#### [SET OF TASKS]
**a)** Answer from the encoder article, one answer per line, marked the same way:
(i) About what clock frequency do both cores run at?
(ii) Since when has OL_H264E been available?
(iii) What is one gate equivalent to?
**b)** Update the encoder article, starting at "OL_H264ECFS is actually" and ending at "hand held devices.", with "hand held devices" changed to "portable devices".

─── EXCERPT ───

Encoding H.264 without External DRAM : Power and Quality Comparison
By Vincenzo Liguori and Kevin Wong - Ocean Logic Pty Ltd
This article compares the power consumption and quality of the generated bitstream between two Ocean Logic H.264 encoder cores : OL_H264E that uses external DRAM to store the reference frame store and OL_H264E_CFS that uses a Compressed Frame Store (CFS) technology that does not need external DRAM.
Power Estimation
The power consumption comparison is made when both cores encode 1080p video at 30 fps in real time. The clock frequency is approximately 250 MHz for both cores. The power estimation tool we used was InCyte1, a freely downloadable tool. The free version of this tool has a variety of limitations. However, it is still useful for a first order evaluation and, more importantly, for a relative comparison.
Both OL_H264E and OL_H264ECFS designs are fully synchronous with no transparent latches or gated clocks. Only the rising edge of the clock is used. For OL_H264E there is the option of running the external memory interface at a different frequency from the main core. Both cores have a very small latency, ~16 video lines and accurate CBR.
OL_H264ECFS is actually HRD compliant. Neither core requires any CPU assistance during encoding.
OL_H264E is a well established core, available since late 2005 and fully proven in both ASIC and FPGA. Due to its small size and the fact that it only requires a single DRAM chip with a 16 bit databus, it is already a very low power core. Its small footprint and low power make it ideal for embedded applications and hand held devices.
The table below shows the resources required by the two cores. Please note that one gate is equivalent to a two input NAND gate. The internal memories are a mixture of single and dual port memories. OL_H264E can support DDR, DDR2 and DDR3 memories as well as old SDRAM and SRAM (through a 32 bit bus).

─── DATA EXTRACT ───

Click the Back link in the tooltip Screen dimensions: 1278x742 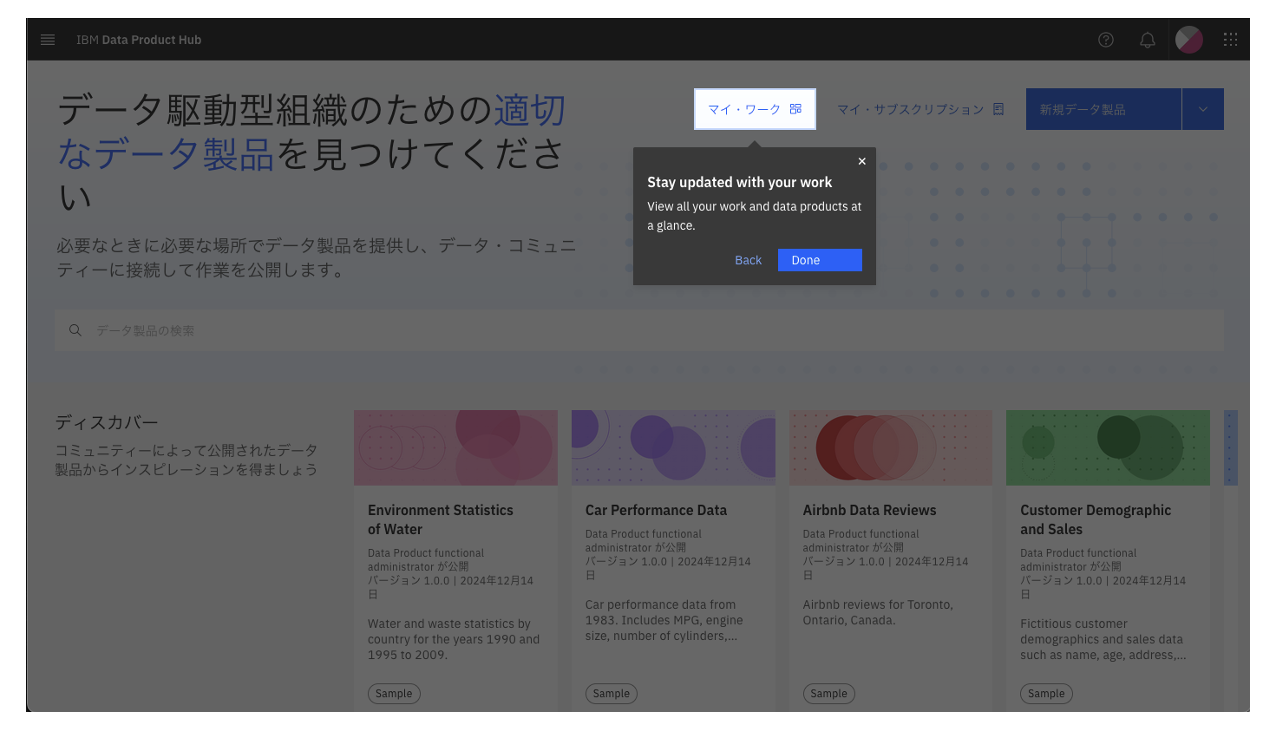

───

#### [LIST OF SOLUTIONS]
**a)**
(i) Approximately 250 MHz.
(ii) Since late 2005.
(iii) A two input NAND gate.

**b)**
OL_H264ECFS is actually HRD compliant. Neither core requires any CPU assistance during encoding.
OL_H264E is a well established core, available since late 2005 and fully proven in both ASIC and FPGA. Due to its small size and the fact that it only requires a single DRAM chip with a 16 bit databus, it is already a very low power core. Its small footprint and low power make it ideal for embedded applications and portable devices.